Hitman Anders And The Meaning Of It All, Jonas Jonasson

hitman anders

I’ve not read anything by Jonasson before, although I am aware of the acclaim that The Hundred Year Old Man Who Climbed Out Of A Window And Disappeared attracted. And it had appeared in Waterstone’s May Book recommendations so I had pretty high hopes. Social satire, I thought; comedy, I expected; characters, I looked forward to.

I’m not sure I got any of that.

And that disappointment wasn’t even the worst.

The novel follows Per Persson, the hapless and penniless grandson of a criminal multi-millionaire horse dealer, whose father’s a drunkard and whose mother’s almost invisible. He drifts into a job in a brothel and, when the brothel becomes a hotel, he drifts into a situation living and working as the receptionist there. The Receptionist is, in fact, the name by which he is most often referred by the narrator, even 150 pages after leaving the hotel.

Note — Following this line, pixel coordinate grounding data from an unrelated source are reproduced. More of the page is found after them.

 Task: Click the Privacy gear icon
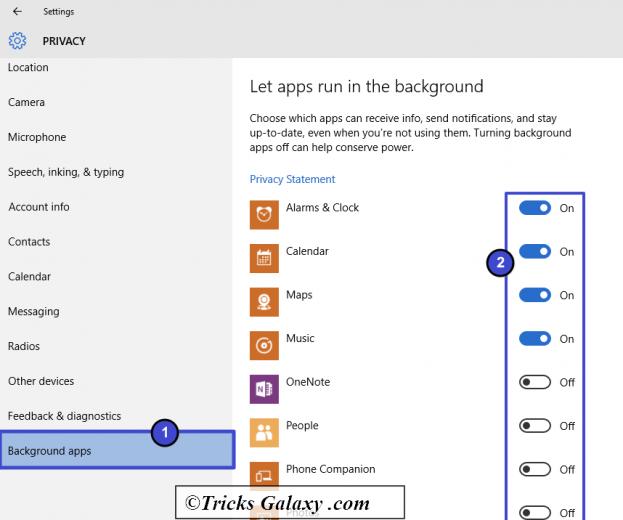point(17,41)
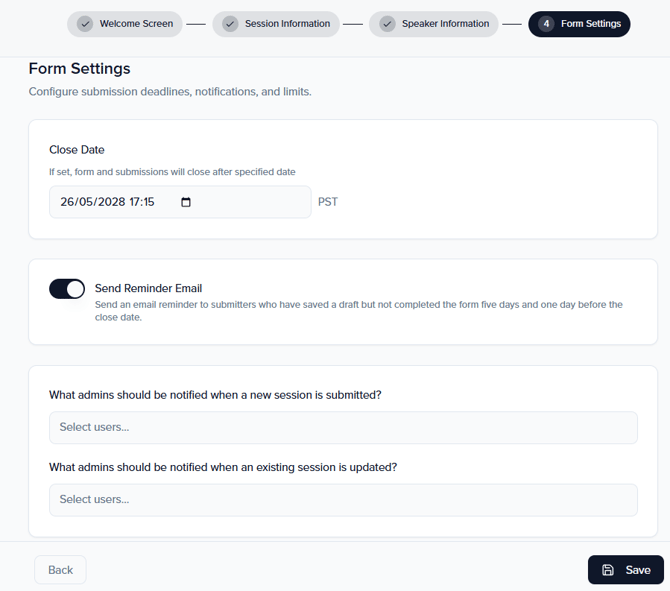The width and height of the screenshot is (670, 591).
Task: Click the Close Date section label
Action: coord(77,150)
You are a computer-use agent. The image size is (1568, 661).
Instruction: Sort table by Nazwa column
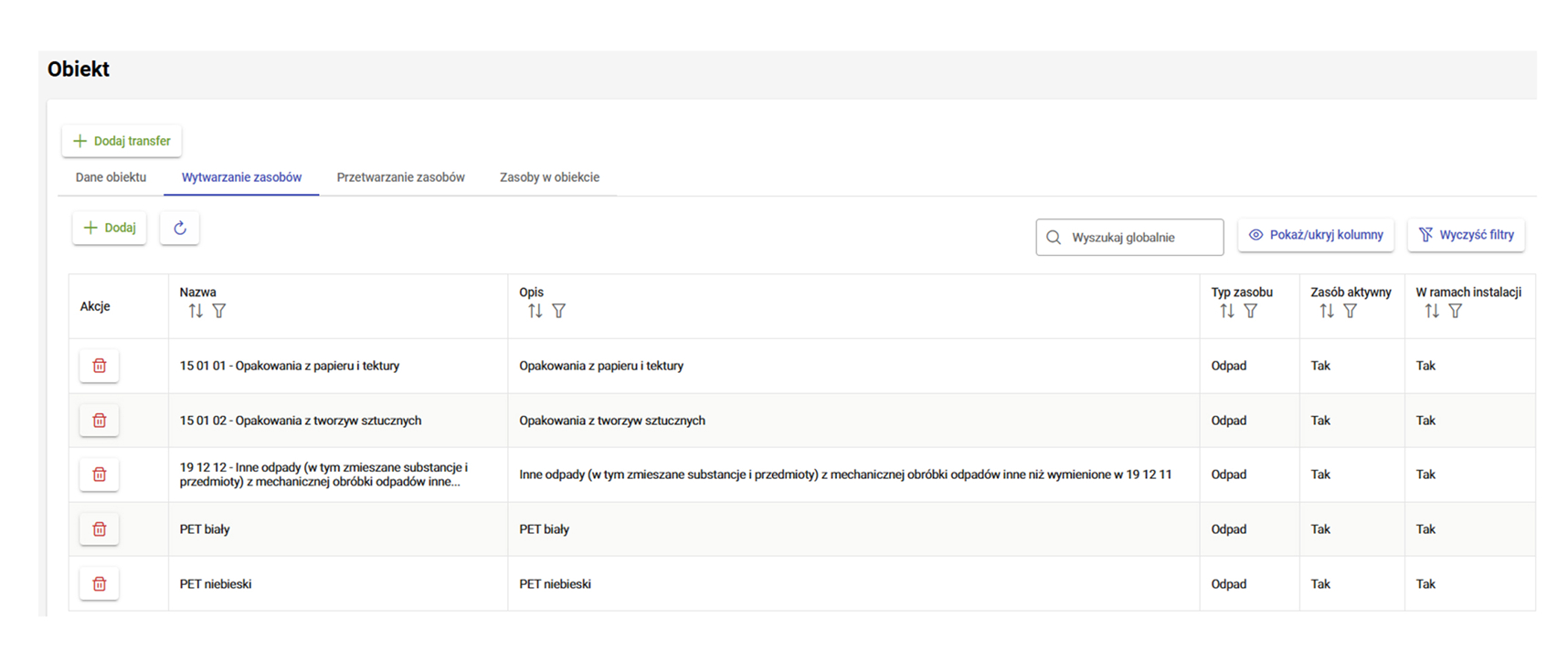196,312
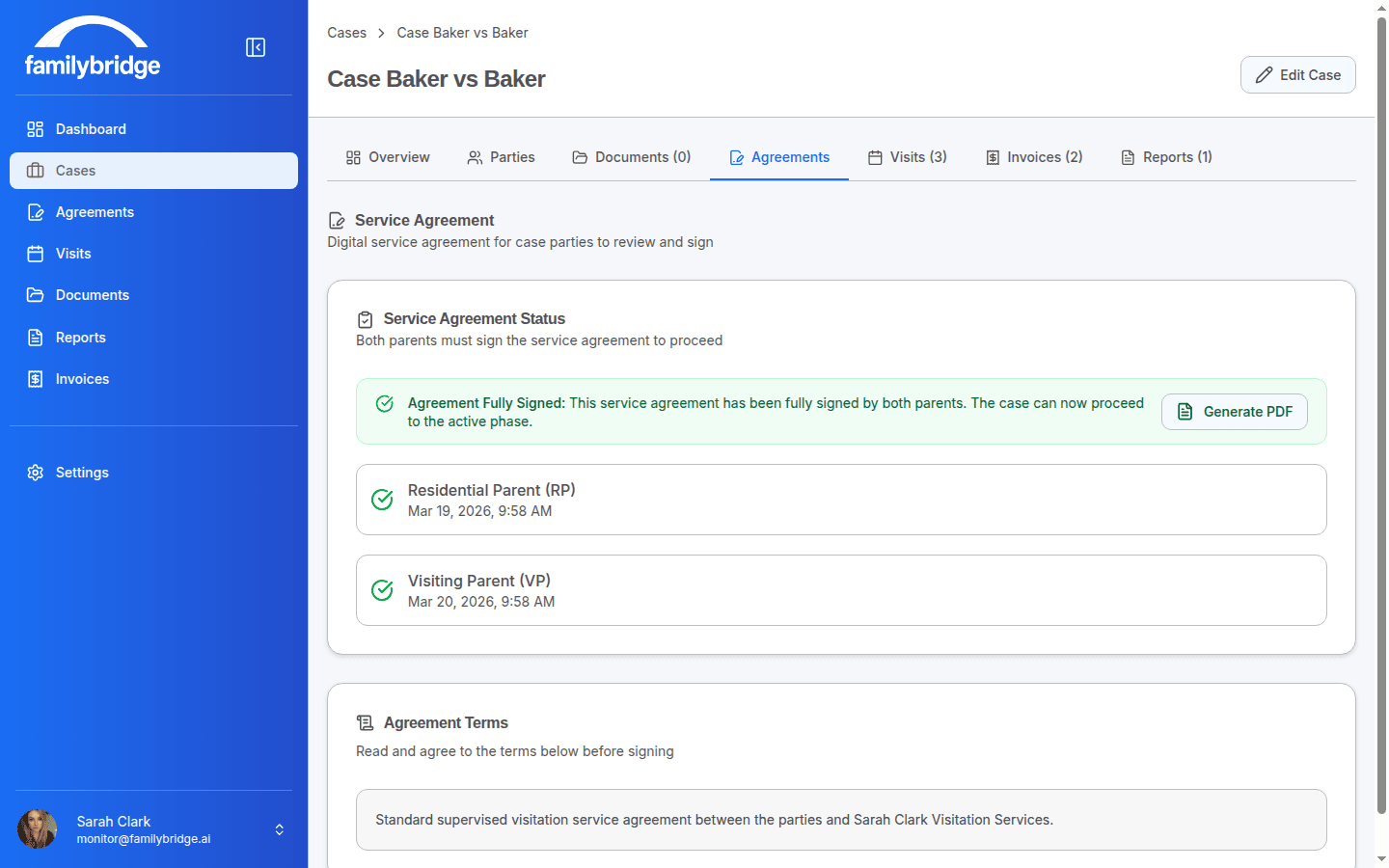View the Invoices (2) tab

click(x=1033, y=156)

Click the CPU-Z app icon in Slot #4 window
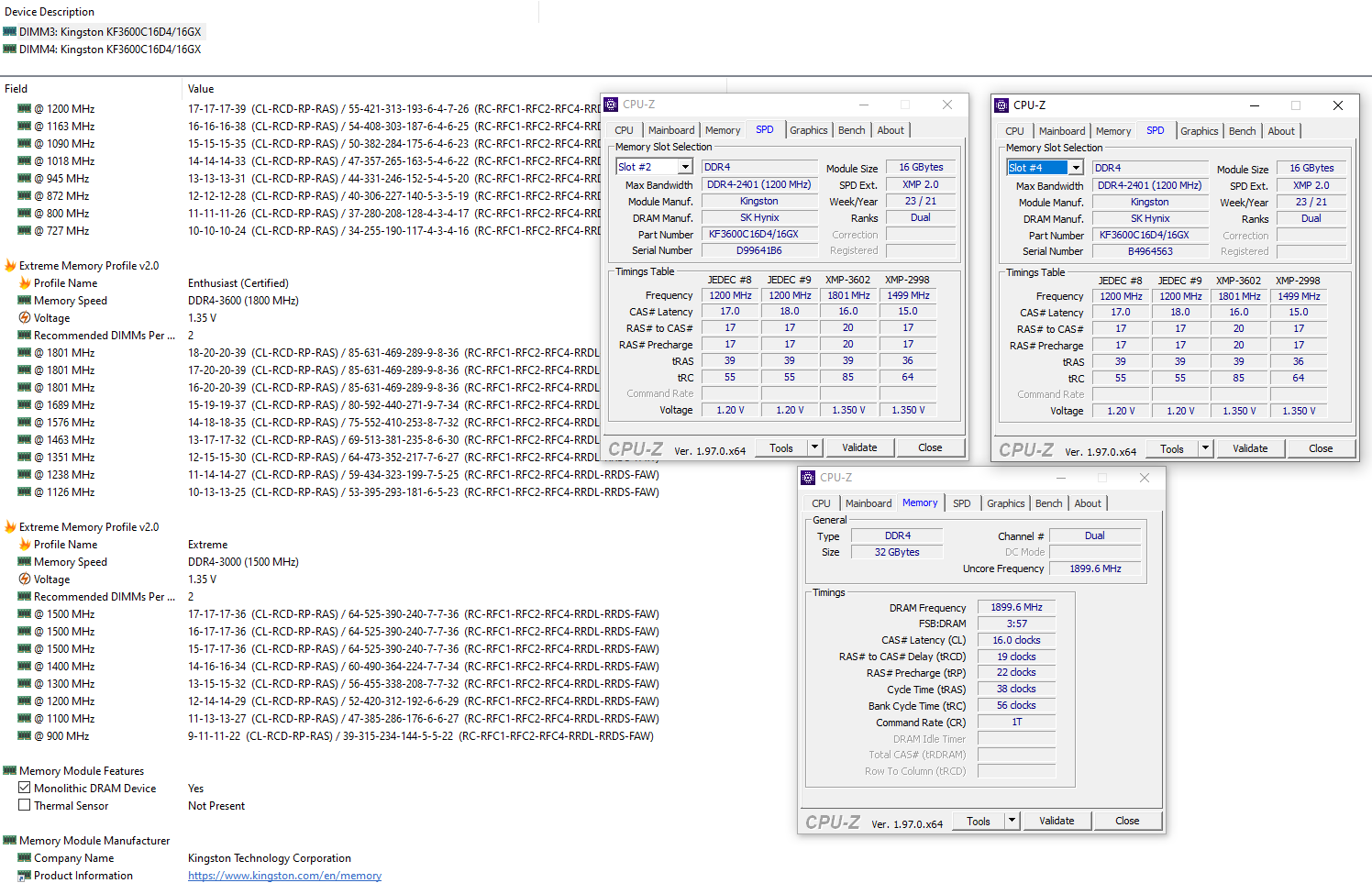point(1001,105)
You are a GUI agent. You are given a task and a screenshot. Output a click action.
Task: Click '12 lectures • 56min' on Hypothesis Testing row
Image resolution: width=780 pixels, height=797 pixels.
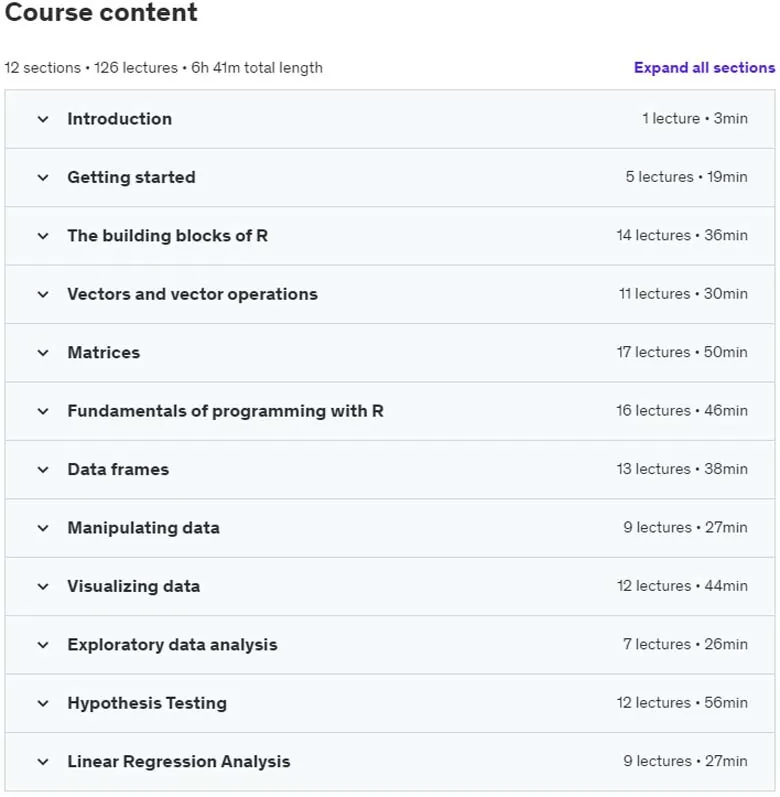[x=682, y=702]
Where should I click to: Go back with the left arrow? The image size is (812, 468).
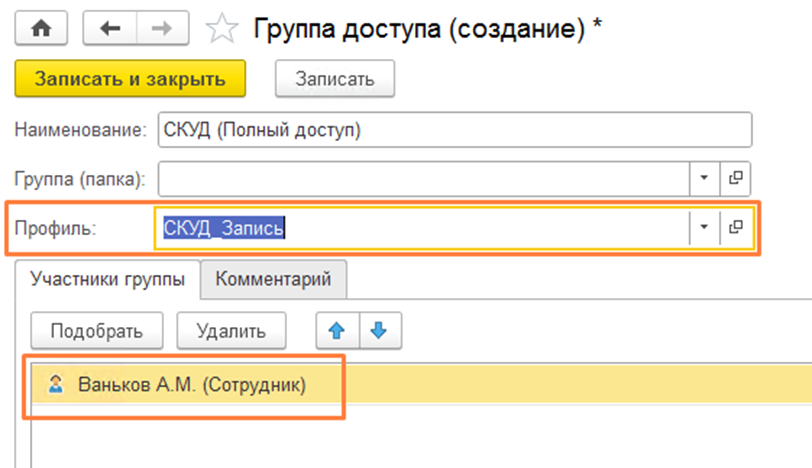click(110, 30)
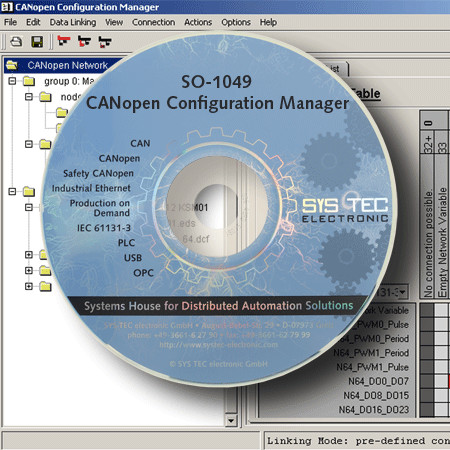Click the first red network linking icon
Image resolution: width=450 pixels, height=450 pixels.
pyautogui.click(x=64, y=41)
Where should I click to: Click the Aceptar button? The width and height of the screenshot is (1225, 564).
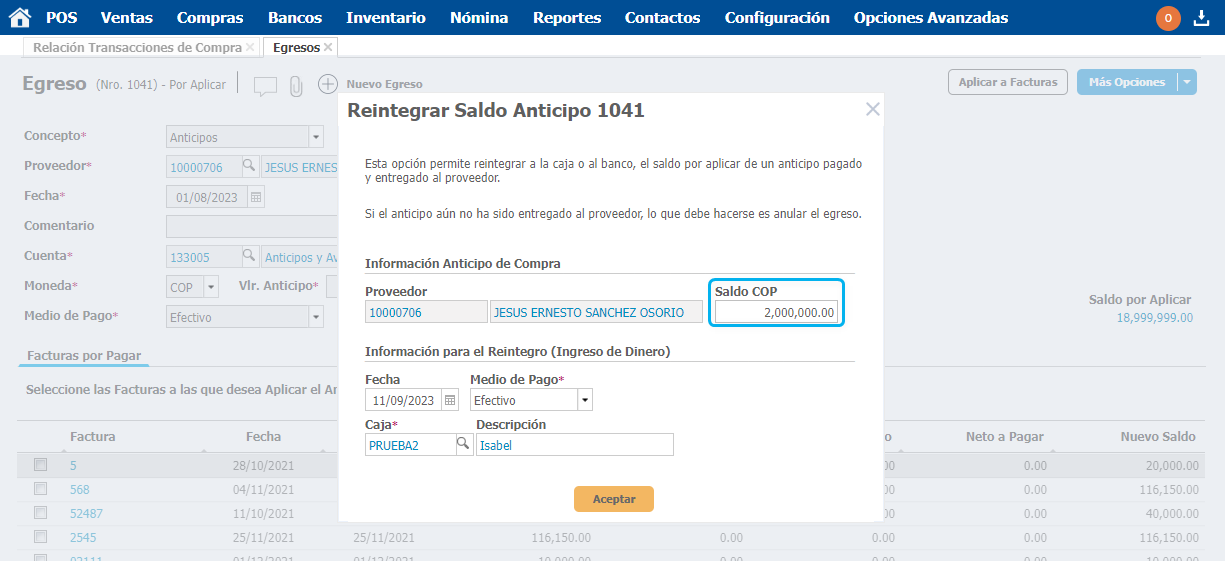pyautogui.click(x=613, y=498)
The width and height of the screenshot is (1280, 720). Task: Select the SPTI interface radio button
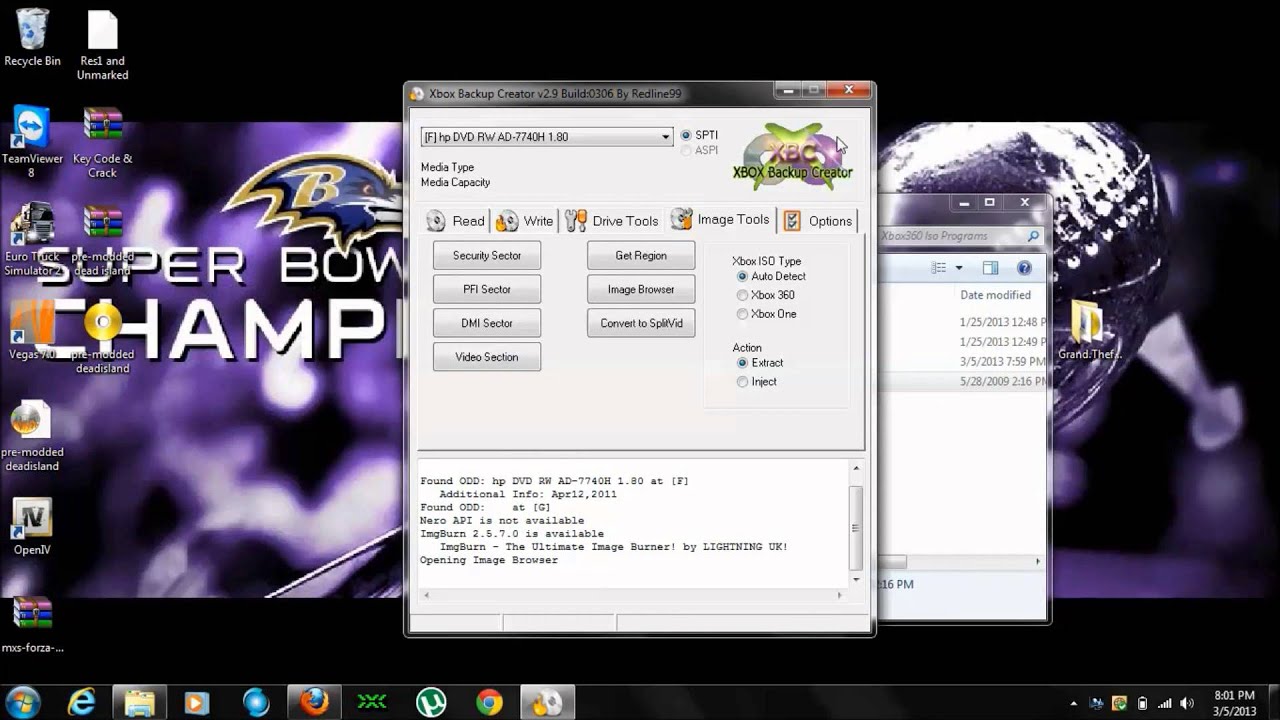point(686,135)
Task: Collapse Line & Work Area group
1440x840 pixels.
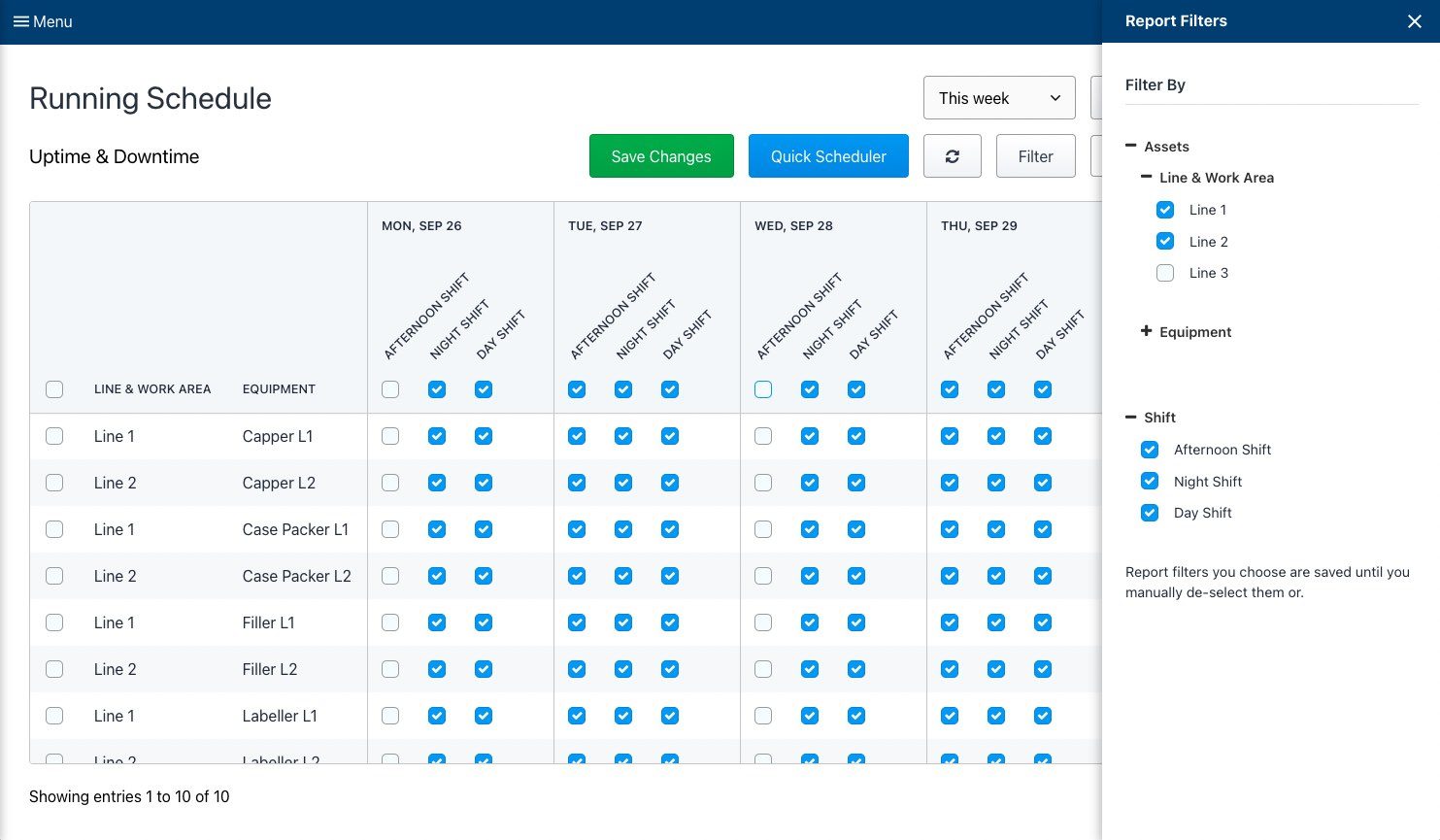Action: click(x=1146, y=177)
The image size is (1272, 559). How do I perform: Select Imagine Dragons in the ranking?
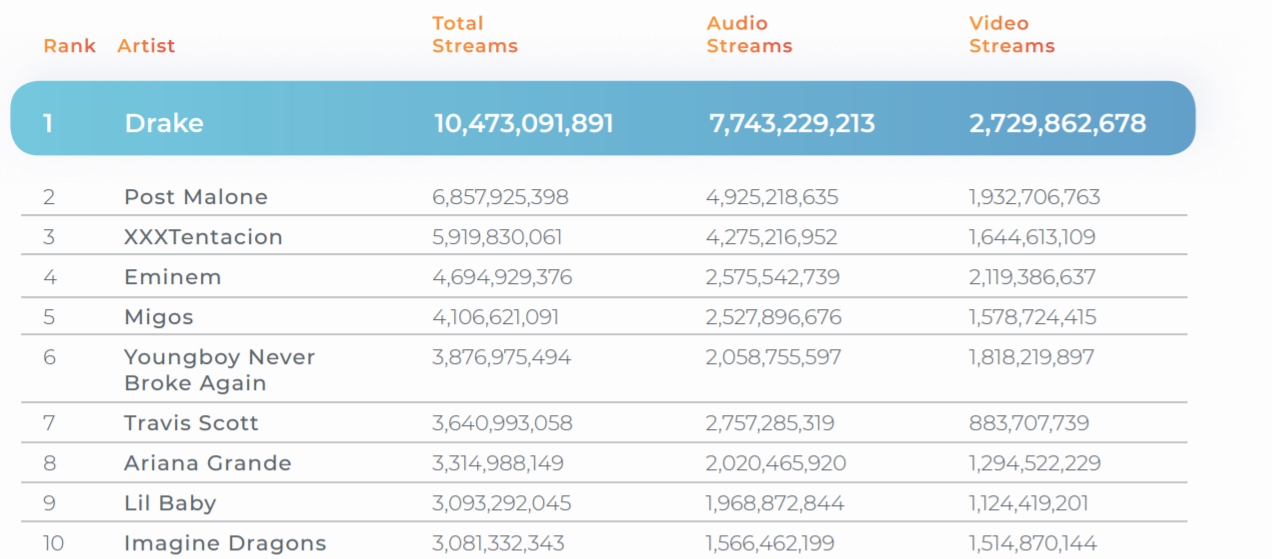[225, 543]
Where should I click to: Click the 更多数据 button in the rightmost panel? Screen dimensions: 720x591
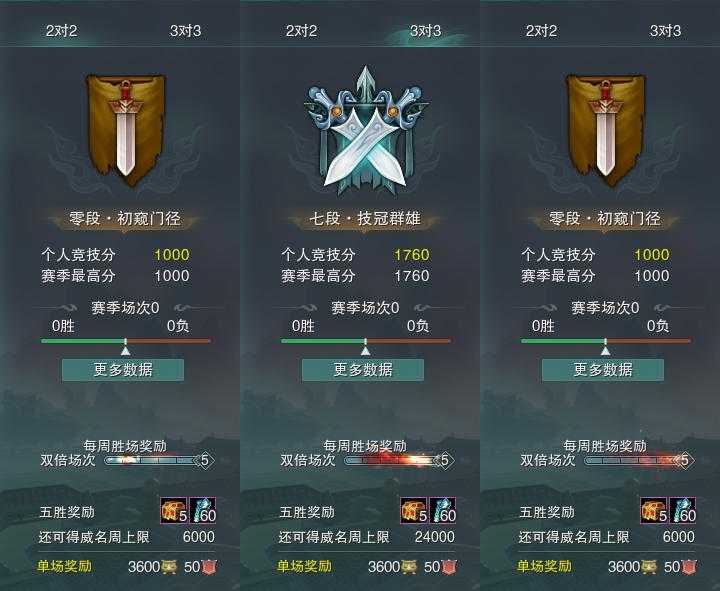(603, 370)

The narrative style is very knowing and the tone of that voice comes across as rather arch and dry, which I did rather enjoy. At least, initially. It was different from the intimate narrative voices I usually read or the wide sweeping divine narrators. I did not, however, find it either warm in its humour, nor terribly funny. Which seems to be a major issue in a novel sold as comical.

It seemed, instead, just a little mean.

I don’t know. Maybe it was the fact that it was in translation.

Persson meets two more unlikely charachters: Johanna Kjellander, a priest who does not belief in God and has just been evicted from her Church; Hitman Anders himself, recently released from prison following two murders and unwilling to return to the criminal justice system so avoiding committing any more murders. But quite happily handing out beatings and broken limbs for various criminals. Obviously the police in Sweden only deal in murder. Well, with the wealth of Nordic Noir novels, there seem to be a lot of murders to deal with!

In any event, Persson and Kjellander end up managing Hitman Anders’ contracts in exchange for a healthy slice of the profits., boosted by a somewhat hysterical media interest in the Hitman, the most dangerous man in Sweden.

And this is only the first of three unlikely business enterprises that they develop to exploit the intellectually challenged Hitman who finds God, becomes a Pastor of a church and a patron of the needy. Public opinion swings from hysterical terror to adulation.

Fraud, deception, drunkenness and assassinations follow. Tax evasions, heaven forfend. Dead bodies are left in their wake.

And, in all of this, not once did I really like either Persson ot Kjellander or the Hitman. Nor was there any real pace to the story which wandered around. And I found the incessant anti-Church commentary from Kjellander and the mockery of the church in the book uncomfortable. As a reader, it was just a little tedious and, although I am not a church-goer, I didn’t think that the  Communion becoming merely a winefest and the mockery of the congregation and the clergy and the administration was actually done in very good taste. Especially bearing in mind the final chapter.

Which brings us to the concluding chapter. Which didn’t. Conclude, that is. It didn’t conclude. I was listening to it as an audiobook and it literally just stopped. With no real sense of ending, it just stopped. I’m a fairly avid reader. I’m an English teacher. I am a writer. I know how to signpost an ending; I know about narrative structures; I can feel narrative arcs. And I did not know this book was ending. I cannot recall any other book that I have read where the ending was so blunt. I literally had to check to see that I’d not skipped over a couple of chapters.

I must say that, on the strength of this, I am not tempted to try to dig out a copy of The Hundred Year Old Man!